§ What this task involves
Here the whole listing must be retyped exactly, with no line omitted.

Data to process Block Start

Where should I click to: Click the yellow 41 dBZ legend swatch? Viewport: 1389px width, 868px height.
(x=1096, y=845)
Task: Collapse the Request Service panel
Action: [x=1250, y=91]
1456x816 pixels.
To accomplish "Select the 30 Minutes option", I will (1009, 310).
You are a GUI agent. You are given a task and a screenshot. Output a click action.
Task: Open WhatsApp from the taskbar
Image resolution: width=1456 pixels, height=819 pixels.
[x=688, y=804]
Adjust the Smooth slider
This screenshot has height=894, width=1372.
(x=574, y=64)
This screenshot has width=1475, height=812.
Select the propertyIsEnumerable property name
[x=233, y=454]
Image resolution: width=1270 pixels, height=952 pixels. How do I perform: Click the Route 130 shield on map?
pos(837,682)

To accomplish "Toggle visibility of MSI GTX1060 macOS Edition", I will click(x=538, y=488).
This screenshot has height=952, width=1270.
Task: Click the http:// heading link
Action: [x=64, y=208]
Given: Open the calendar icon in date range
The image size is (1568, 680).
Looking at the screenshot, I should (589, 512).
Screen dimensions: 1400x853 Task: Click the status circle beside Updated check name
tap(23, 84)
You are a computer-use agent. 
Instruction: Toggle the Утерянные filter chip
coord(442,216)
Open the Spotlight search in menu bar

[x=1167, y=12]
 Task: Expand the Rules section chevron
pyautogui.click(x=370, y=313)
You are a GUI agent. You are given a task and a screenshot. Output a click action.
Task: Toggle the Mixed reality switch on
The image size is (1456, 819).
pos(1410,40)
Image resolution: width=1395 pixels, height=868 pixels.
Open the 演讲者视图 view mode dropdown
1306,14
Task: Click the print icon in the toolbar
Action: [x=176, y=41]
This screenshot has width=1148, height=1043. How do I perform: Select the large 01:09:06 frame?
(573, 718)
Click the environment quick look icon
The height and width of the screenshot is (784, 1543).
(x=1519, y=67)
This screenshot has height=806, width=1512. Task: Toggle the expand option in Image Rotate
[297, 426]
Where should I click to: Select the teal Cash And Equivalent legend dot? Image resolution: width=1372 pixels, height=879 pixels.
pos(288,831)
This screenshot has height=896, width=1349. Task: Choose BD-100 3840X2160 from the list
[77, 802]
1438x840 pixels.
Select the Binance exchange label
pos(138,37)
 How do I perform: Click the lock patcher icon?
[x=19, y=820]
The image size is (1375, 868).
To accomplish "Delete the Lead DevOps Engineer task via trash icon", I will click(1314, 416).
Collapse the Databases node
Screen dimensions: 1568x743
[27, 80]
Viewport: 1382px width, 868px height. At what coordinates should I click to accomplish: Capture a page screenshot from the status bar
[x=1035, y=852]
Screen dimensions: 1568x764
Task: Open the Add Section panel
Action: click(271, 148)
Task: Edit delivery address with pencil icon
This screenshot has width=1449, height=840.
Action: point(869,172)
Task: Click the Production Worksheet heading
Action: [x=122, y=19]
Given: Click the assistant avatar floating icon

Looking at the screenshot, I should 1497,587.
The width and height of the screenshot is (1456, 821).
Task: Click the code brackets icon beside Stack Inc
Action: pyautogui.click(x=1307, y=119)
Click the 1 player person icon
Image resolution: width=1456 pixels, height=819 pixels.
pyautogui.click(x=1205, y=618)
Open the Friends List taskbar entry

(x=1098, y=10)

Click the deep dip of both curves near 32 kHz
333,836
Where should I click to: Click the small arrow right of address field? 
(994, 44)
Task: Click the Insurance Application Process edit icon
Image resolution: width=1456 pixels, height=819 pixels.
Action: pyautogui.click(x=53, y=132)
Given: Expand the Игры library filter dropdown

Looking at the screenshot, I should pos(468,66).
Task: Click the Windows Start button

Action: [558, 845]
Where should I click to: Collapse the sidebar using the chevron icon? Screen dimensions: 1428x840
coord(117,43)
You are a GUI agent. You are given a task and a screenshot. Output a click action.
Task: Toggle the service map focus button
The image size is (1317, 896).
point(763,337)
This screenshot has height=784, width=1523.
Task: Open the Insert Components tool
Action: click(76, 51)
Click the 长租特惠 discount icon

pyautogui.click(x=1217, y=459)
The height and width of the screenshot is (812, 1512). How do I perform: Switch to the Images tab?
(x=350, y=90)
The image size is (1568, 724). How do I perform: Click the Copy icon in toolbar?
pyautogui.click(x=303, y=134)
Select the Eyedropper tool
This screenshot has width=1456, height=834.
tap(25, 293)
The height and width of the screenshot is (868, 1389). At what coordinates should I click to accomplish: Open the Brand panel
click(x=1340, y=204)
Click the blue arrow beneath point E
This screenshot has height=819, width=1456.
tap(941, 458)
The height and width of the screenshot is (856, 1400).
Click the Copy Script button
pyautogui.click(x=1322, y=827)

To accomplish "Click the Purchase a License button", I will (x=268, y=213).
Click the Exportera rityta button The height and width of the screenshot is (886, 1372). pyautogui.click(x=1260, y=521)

Data to process Block End

§ Exercise answer
Where should I click to: Click the yellow 41 dBZ legend swatch? Viewport: 1389px width, 868px height.
(x=1096, y=845)
Task: Collapse the Request Service panel
Action: [x=1250, y=91]
1456x816 pixels.
To accomplish "Select the 30 Minutes option", I will (1009, 310).
You are a GUI agent. You are given a task and a screenshot. Output a click action.
Task: Open WhatsApp from the taskbar
Image resolution: width=1456 pixels, height=819 pixels.
[x=688, y=804]
Adjust the Smooth slider
This screenshot has height=894, width=1372.
(x=574, y=64)
This screenshot has width=1475, height=812.
Select the propertyIsEnumerable property name
[x=233, y=454]
Image resolution: width=1270 pixels, height=952 pixels. How do I perform: Click the Route 130 shield on map?
pos(837,682)

To accomplish "Toggle visibility of MSI GTX1060 macOS Edition", I will click(x=538, y=488).
This screenshot has height=952, width=1270.
Task: Click the http:// heading link
Action: [x=64, y=208]
Given: Open the calendar icon in date range
The image size is (1568, 680).
Looking at the screenshot, I should (589, 512).
Screen dimensions: 1400x853 Task: Click the status circle beside Updated check name
tap(23, 84)
You are a computer-use agent. 
Instruction: Toggle the Утерянные filter chip
coord(442,216)
Open the Spotlight search in menu bar

[x=1167, y=12]
 Task: Expand the Rules section chevron
pyautogui.click(x=370, y=313)
You are a GUI agent. You are given a task and a screenshot. Output a click action.
Task: Toggle the Mixed reality switch on
The image size is (1456, 819).
pos(1410,40)
Image resolution: width=1395 pixels, height=868 pixels.
Open the 演讲者视图 view mode dropdown
1306,14
Task: Click the print icon in the toolbar
Action: [x=176, y=41]
This screenshot has width=1148, height=1043. How do I perform: Select the large 01:09:06 frame?
(573, 718)
Click the environment quick look icon
The height and width of the screenshot is (784, 1543).
(x=1519, y=67)
This screenshot has height=806, width=1512. Task: Toggle the expand option in Image Rotate
[297, 426]
Where should I click to: Select the teal Cash And Equivalent legend dot? Image resolution: width=1372 pixels, height=879 pixels.
pos(288,831)
This screenshot has height=896, width=1349. Task: Choose BD-100 3840X2160 from the list
[77, 802]
1438x840 pixels.
Select the Binance exchange label
pos(138,37)
 How do I perform: Click the lock patcher icon?
[x=19, y=820]
The image size is (1375, 868).
To accomplish "Delete the Lead DevOps Engineer task via trash icon", I will click(1314, 416).
Collapse the Databases node
Screen dimensions: 1568x743
[27, 80]
Viewport: 1382px width, 868px height. At what coordinates should I click to accomplish: Capture a page screenshot from the status bar
[x=1035, y=852]
Screen dimensions: 1568x764
Task: Open the Add Section panel
Action: click(271, 148)
Task: Edit delivery address with pencil icon
This screenshot has width=1449, height=840.
Action: point(869,172)
Task: Click the Production Worksheet heading
Action: [x=122, y=19]
Given: Click the assistant avatar floating icon

Looking at the screenshot, I should 1497,587.
The width and height of the screenshot is (1456, 821).
Task: Click the code brackets icon beside Stack Inc
Action: pyautogui.click(x=1307, y=119)
Click the 1 player person icon
Image resolution: width=1456 pixels, height=819 pixels.
pyautogui.click(x=1205, y=618)
Open the Friends List taskbar entry

(x=1098, y=10)

Click the deep dip of both curves near 32 kHz
333,836
Where should I click to: Click the small arrow right of address field? 
(994, 44)
Task: Click the Insurance Application Process edit icon
Image resolution: width=1456 pixels, height=819 pixels.
Action: pyautogui.click(x=53, y=132)
Given: Expand the Игры library filter dropdown

Looking at the screenshot, I should pos(468,66).
Task: Click the Windows Start button

Action: [558, 845]
Where should I click to: Collapse the sidebar using the chevron icon? Screen dimensions: 1428x840
coord(117,43)
You are a GUI agent. You are given a task and a screenshot. Output a click action.
Task: Toggle the service map focus button
The image size is (1317, 896).
point(763,337)
This screenshot has height=784, width=1523.
Task: Open the Insert Components tool
Action: click(76, 51)
Click the 长租特惠 discount icon

pyautogui.click(x=1217, y=459)
The height and width of the screenshot is (812, 1512). How do I perform: Switch to the Images tab?
(x=350, y=90)
The image size is (1568, 724). How do I perform: Click the Copy icon in toolbar?
pyautogui.click(x=303, y=134)
Select the Eyedropper tool
This screenshot has width=1456, height=834.
tap(25, 293)
The height and width of the screenshot is (868, 1389). At what coordinates should I click to accomplish: Open the Brand panel
click(x=1340, y=204)
Click the blue arrow beneath point E
This screenshot has height=819, width=1456.
tap(941, 458)
The height and width of the screenshot is (856, 1400).
Click the Copy Script button
pyautogui.click(x=1322, y=827)

To accomplish "Click the Purchase a License button", I will (x=268, y=213).
Click the Exportera rityta button The height and width of the screenshot is (886, 1372). pyautogui.click(x=1260, y=521)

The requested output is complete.